Is it possible to work on both the software (Hadoop, MapR,Spark) and the hardware (FPGA, GPU, Multicore) aspects of Big Data?




I am a graduate student of Computer Engineering and a newbie in the world of Data Science. But this area has got me interested and I wish to learn more and develop my knowledge and skills. I now have a very basic understanding of Big Data Terminology - Hadoop, MapReduce, Pig, YARN, Spark etc.

However I want to pursue an interesting area - optimizing underlying hardware for efficient Big Data processing. I read that a combination of FPGA’s, GPU’s or so called Many/Multicore computing is well suited for Big Data and solving Data Science related problems.

So if any one has worked in this area or is pursuing research in this area help/guide me by answering my questions:

  1. Is it possible for a person to work on both the software (Hadoop, MapR, Spark etc) and hardware (FPGA, GPU, Many Multicore computing) aspects of Big Data.

  2. If I want to pursue this line of research what skills do you suggest me to develop? For example:

Software - Hadoop, MapR, Pig, Spark, YARN etc ;
Hardware - FPGA, GPU ;
Programming - VHDL, Verilog, OpenCL ;
Scripting Languages ;
Courses - Computer Architecture, Data Science, Data Visualization, Parallel Programming etc.

  1. Are there any research groups or people you know who are working in this area?

  2. General advice or suggestions or links to more resources.

Thanks in advance!


What do you mean by “optimizing underlying hardware for efficient Big Data processing”? Do you want to design your own hardware specialized for big data? Or do you want to optimize data science processes to work with big data?


Thank you for your reply. No I dont want to design new hardware. I want to map the various data science processes to run efficiently on a combination of different hardware units such as FPGA’s, GPU’s etc.


Ok, now I get it. It’s difficult to say, seems like a very steep road. It’s not my domain of study, but I’ll list some subjects that you are likely required to know:

  • Machine Learning: this is the most important requirement. Nothing else matters if you don’t understand the underlying mechanics of the learning algorithms. You just can’t optimize a process that is unknown.
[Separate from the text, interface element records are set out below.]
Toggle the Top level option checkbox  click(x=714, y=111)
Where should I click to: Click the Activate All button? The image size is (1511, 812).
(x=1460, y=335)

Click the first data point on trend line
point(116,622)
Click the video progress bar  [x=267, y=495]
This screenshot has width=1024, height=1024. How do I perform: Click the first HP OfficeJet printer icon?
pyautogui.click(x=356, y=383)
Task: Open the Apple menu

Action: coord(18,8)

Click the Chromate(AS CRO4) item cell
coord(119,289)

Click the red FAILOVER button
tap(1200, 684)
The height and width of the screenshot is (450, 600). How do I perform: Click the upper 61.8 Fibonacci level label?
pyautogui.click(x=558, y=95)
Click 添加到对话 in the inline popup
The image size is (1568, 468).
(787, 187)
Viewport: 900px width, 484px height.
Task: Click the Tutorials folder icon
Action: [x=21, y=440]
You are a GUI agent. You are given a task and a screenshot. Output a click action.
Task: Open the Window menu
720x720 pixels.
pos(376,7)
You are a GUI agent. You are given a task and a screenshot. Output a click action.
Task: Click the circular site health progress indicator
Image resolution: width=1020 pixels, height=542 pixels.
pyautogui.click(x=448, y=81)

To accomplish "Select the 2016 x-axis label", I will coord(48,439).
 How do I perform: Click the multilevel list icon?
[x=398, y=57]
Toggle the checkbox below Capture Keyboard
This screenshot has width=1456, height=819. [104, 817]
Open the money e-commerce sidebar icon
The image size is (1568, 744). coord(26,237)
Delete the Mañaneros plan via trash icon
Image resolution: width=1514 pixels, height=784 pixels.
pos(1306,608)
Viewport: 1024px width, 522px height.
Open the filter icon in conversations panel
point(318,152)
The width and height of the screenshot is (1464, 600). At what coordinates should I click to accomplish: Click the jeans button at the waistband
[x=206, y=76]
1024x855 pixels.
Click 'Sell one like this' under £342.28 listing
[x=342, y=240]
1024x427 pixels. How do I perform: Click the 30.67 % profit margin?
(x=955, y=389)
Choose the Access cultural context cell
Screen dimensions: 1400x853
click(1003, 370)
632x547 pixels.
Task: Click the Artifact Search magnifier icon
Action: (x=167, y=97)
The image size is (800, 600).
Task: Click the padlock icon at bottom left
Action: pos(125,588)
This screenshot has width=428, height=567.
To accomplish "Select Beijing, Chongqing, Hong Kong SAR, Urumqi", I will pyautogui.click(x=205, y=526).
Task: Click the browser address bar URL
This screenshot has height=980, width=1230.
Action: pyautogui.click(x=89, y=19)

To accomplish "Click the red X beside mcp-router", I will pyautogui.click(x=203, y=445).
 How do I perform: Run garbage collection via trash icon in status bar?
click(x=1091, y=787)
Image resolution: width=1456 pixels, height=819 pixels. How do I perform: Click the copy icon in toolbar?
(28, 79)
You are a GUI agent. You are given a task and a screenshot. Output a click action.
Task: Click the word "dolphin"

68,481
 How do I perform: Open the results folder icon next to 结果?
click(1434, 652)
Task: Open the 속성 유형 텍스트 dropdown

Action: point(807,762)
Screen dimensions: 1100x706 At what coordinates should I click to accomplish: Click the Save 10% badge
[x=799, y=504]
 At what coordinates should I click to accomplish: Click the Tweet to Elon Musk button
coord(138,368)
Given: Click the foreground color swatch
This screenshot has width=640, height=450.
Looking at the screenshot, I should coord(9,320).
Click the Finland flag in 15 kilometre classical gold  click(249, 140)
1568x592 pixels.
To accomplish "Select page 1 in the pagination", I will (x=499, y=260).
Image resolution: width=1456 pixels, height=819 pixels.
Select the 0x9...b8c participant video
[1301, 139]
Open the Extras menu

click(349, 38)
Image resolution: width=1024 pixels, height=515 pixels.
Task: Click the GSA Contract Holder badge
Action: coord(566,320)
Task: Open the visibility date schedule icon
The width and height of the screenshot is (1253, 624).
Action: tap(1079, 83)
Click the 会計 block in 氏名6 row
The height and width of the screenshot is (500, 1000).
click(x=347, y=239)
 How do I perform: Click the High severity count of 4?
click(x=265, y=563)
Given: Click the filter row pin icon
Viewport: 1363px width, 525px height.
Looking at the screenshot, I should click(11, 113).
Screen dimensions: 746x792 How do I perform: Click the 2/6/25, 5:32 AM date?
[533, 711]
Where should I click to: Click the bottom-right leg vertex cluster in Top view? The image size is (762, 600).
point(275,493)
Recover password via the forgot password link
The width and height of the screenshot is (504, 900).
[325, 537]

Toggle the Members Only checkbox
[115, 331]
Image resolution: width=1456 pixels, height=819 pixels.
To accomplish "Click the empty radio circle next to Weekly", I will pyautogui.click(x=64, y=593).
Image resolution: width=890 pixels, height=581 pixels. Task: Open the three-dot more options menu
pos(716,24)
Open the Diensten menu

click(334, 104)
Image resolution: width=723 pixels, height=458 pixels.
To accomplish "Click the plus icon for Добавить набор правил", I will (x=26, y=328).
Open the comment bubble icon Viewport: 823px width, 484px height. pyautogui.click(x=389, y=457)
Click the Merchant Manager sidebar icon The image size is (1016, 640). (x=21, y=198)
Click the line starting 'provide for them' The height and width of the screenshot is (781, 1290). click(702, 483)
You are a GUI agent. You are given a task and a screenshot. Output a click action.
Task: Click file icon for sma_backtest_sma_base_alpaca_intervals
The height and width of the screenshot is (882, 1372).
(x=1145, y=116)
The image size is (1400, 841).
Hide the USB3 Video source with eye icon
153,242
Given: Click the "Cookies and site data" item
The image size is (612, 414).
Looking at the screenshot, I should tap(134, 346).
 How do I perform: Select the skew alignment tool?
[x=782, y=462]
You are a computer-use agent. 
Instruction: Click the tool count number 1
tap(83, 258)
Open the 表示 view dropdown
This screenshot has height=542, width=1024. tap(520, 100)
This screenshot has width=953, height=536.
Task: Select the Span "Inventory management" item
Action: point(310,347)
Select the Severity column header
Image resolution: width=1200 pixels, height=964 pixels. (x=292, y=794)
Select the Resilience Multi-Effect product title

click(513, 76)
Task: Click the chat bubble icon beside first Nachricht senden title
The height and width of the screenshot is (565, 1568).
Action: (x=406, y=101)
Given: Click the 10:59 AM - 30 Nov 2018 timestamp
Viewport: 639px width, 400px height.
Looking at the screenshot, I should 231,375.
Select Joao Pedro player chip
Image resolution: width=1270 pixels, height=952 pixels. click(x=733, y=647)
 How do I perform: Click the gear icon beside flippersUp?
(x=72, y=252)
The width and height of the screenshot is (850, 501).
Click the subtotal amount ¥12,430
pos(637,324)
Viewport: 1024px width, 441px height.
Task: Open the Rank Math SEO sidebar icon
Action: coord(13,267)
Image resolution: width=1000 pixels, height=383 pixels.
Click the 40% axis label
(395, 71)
Unfortunately, for what you want to do there is no shortcut, you will have to understand every bit and piece there is to understand.
    Material that I recommend: Learning from Data, Elements of
    Statistical Learning
    , Deep Learning. These cover the most widely used learning techniques in detail. Also search for online learning algorithms.
  • Deep Learning: Deep Learning requires a bullet point on its own. It’s currently the hottest thing out there regarding ML and is a process hog, it’s just too damn slow. Besides the book I recommended above, also search for material on Tensorflow and Theano, the most popular deep learning frameworks, CUDA and parallel computing in general.
  • Distributed Computing: This one is a given. Regardless of how you can optimize the processes, you can’t scale without distributed computing. Hadoop, Spark and Flink are probably safe choices. If you want to contribute, you would also need to program in Java and Scala.
  • Databases: what is most notable about big data is that it usually doesn’t fit in memory, and with the disk access being so slow, smart use of databases seems to be key for good performance. Not sure where to begin, just keep this in mind.

I hope you are not disappointed with my answer. From the OP, it seems like you want to work at a lower computational level, but I just don’t see many opportunities for that in the realm of Data Analysis/Science. Pretty much every learning algorithm is a series of matrices/vectors operations, which are already highly optimized. So what is left is to optimize the learning algorithms themselves, to make less operations during training.


caiotaniguchi, Thank you very much for your interest and reply.